**TO DO**. Please quote the data starting at the line that contains "You are a computer-use" and stopping after the line that contains "Instruction: Select the".

**TASK INPUT**.

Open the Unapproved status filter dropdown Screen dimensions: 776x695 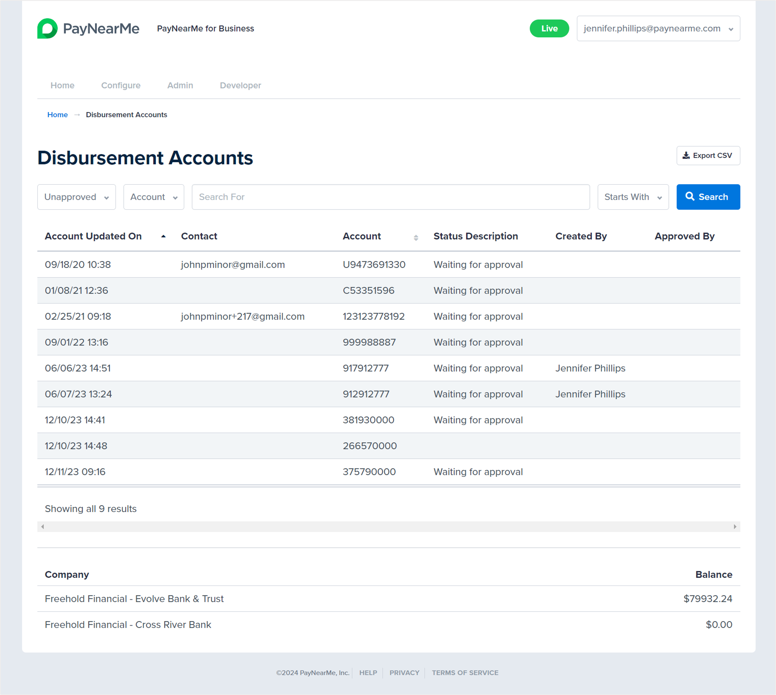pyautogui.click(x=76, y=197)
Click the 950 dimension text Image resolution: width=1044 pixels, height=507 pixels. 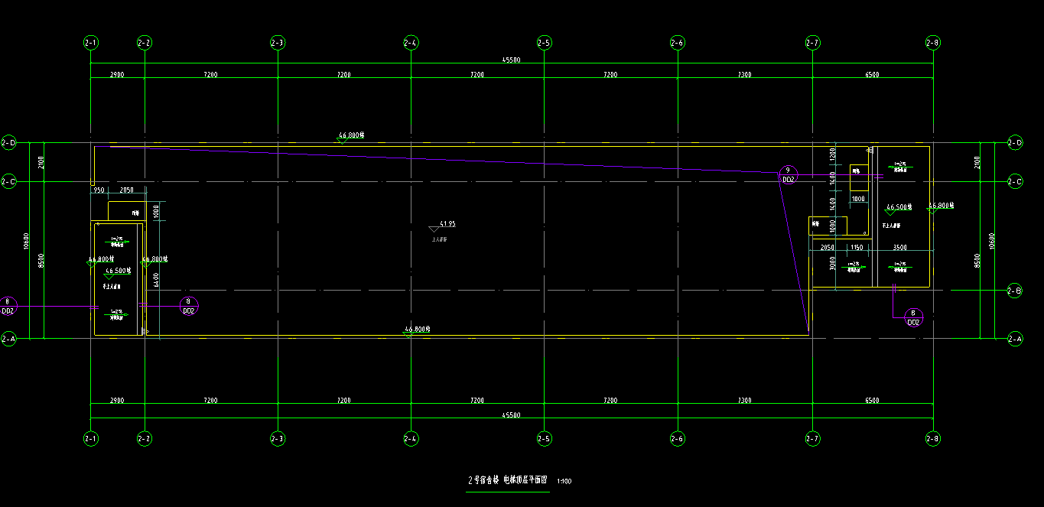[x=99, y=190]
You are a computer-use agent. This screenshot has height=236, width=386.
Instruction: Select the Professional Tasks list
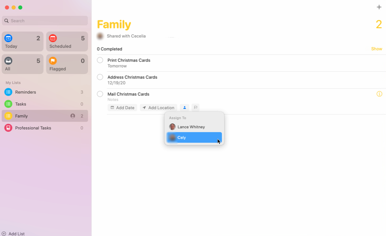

* * *

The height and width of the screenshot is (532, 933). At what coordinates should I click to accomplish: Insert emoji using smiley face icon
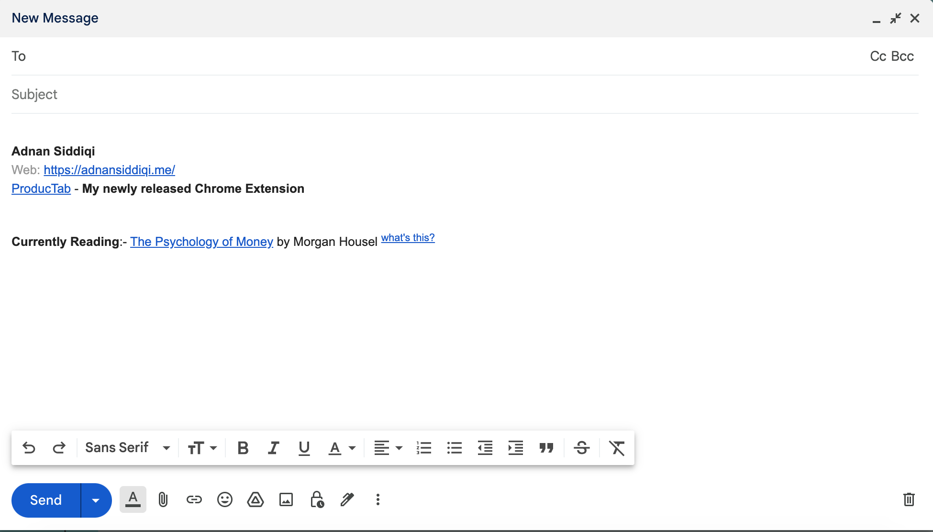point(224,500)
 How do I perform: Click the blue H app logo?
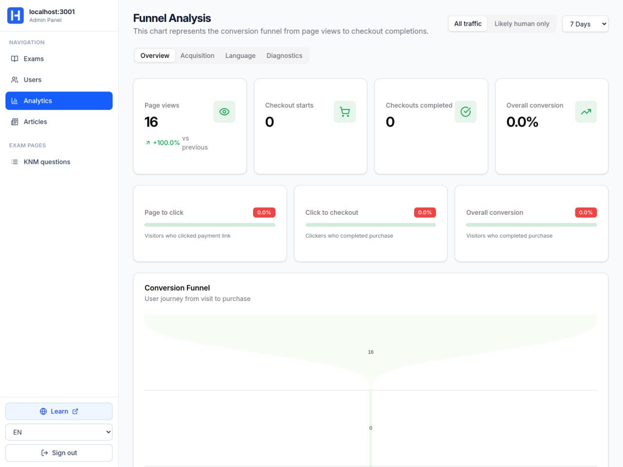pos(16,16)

**RESPONSE**.
You are a computer-use agent. This screenshot has height=236, width=386.
Instruction: Select the Professional Tasks list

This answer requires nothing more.